# Records from a collection
---------------
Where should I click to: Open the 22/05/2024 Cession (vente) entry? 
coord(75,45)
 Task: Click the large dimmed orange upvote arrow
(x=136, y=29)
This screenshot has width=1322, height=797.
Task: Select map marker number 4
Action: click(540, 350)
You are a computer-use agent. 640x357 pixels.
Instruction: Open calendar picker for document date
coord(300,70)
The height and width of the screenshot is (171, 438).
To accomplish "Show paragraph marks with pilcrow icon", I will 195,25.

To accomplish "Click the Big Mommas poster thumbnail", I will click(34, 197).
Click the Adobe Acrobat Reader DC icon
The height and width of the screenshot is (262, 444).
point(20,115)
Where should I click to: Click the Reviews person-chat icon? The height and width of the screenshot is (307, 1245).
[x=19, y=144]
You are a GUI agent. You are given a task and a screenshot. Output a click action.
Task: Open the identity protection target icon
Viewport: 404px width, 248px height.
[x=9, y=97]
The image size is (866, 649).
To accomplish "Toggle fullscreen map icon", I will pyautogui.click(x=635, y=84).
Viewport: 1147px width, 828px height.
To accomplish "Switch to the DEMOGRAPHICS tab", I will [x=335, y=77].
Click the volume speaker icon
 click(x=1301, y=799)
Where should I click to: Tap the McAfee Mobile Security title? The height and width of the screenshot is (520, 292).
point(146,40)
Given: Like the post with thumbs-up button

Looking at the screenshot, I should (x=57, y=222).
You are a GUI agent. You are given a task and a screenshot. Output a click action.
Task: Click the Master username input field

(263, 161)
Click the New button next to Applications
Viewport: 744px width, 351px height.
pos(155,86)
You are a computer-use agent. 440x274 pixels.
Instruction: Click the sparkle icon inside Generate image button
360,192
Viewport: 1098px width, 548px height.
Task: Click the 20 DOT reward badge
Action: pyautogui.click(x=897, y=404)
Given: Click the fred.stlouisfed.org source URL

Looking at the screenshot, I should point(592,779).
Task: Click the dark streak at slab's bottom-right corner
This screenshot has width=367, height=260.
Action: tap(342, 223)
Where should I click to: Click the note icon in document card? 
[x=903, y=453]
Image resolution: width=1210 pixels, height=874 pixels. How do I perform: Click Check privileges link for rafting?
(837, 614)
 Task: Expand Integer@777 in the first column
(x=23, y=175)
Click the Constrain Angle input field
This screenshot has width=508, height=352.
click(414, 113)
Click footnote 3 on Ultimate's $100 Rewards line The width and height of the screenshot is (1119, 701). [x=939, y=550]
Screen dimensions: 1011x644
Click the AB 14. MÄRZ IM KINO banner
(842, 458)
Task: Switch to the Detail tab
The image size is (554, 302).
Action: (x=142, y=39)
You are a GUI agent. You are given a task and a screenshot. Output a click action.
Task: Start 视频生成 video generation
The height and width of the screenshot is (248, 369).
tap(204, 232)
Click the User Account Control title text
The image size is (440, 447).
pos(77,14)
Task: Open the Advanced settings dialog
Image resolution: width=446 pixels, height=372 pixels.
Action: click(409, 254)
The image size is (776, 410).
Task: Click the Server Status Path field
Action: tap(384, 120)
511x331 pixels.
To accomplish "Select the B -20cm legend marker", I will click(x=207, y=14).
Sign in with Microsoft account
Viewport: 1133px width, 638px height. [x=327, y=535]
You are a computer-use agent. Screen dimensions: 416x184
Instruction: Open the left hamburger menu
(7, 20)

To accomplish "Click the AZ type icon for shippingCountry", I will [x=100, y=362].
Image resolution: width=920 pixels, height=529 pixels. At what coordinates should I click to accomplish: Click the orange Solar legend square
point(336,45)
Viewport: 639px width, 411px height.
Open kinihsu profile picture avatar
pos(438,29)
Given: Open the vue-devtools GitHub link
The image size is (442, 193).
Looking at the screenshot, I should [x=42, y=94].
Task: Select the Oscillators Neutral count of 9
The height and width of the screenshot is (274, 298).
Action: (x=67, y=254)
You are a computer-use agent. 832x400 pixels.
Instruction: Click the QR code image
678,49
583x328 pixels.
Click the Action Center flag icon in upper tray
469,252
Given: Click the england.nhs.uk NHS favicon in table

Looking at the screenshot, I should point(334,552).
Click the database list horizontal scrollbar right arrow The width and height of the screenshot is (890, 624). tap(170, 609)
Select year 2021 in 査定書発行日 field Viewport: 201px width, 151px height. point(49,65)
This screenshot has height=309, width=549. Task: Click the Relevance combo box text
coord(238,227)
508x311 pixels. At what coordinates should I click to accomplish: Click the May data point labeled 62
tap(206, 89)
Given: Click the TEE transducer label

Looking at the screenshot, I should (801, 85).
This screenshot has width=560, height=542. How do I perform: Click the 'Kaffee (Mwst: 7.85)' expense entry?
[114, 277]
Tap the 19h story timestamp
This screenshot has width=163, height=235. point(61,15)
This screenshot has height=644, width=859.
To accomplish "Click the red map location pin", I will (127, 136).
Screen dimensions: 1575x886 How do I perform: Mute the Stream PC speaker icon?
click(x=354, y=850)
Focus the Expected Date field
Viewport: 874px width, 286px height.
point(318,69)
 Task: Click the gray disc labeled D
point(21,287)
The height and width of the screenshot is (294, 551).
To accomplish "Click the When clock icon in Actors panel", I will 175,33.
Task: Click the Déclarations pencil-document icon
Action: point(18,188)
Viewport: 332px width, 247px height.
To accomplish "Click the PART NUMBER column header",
---------------
# What needs to be done
Reproduce the entries above verbatim, covering the stretch from the line containing "Tap the 19h story timestamp" through the line containing "point(318,69)".

# Problem solution
Tap the 19h story timestamp
This screenshot has width=163, height=235. point(61,15)
This screenshot has height=644, width=859.
To accomplish "Click the red map location pin", I will (127, 136).
Screen dimensions: 1575x886 How do I perform: Mute the Stream PC speaker icon?
click(x=354, y=850)
Focus the Expected Date field
Viewport: 874px width, 286px height.
point(318,69)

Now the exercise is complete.